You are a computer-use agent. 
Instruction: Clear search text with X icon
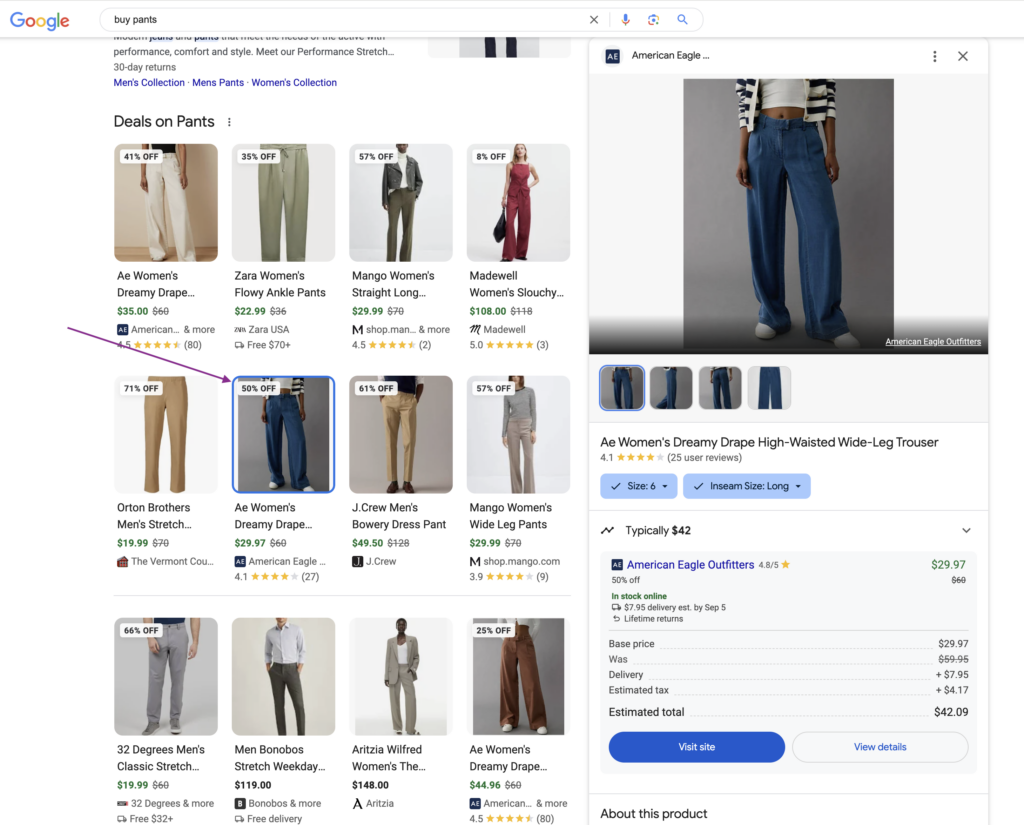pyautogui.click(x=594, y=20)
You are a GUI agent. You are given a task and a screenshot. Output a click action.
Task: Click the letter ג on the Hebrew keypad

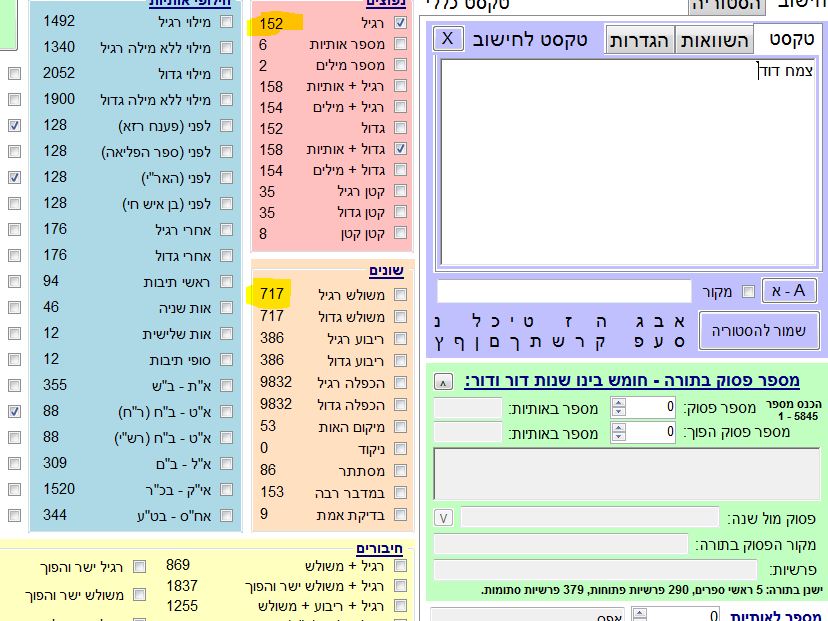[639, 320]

____

> **WHAT YOU ARE ASKED TO DO**
Please transcribe the material above exactly as written. Leave the pictures out.

> **RESULT**
You are a computer-use agent. 
Instruction: Clear search text with X icon
pyautogui.click(x=594, y=20)
You are a GUI agent. You are given a task and a screenshot. Output a click action.
Task: Click the letter ג on the Hebrew keypad

[639, 320]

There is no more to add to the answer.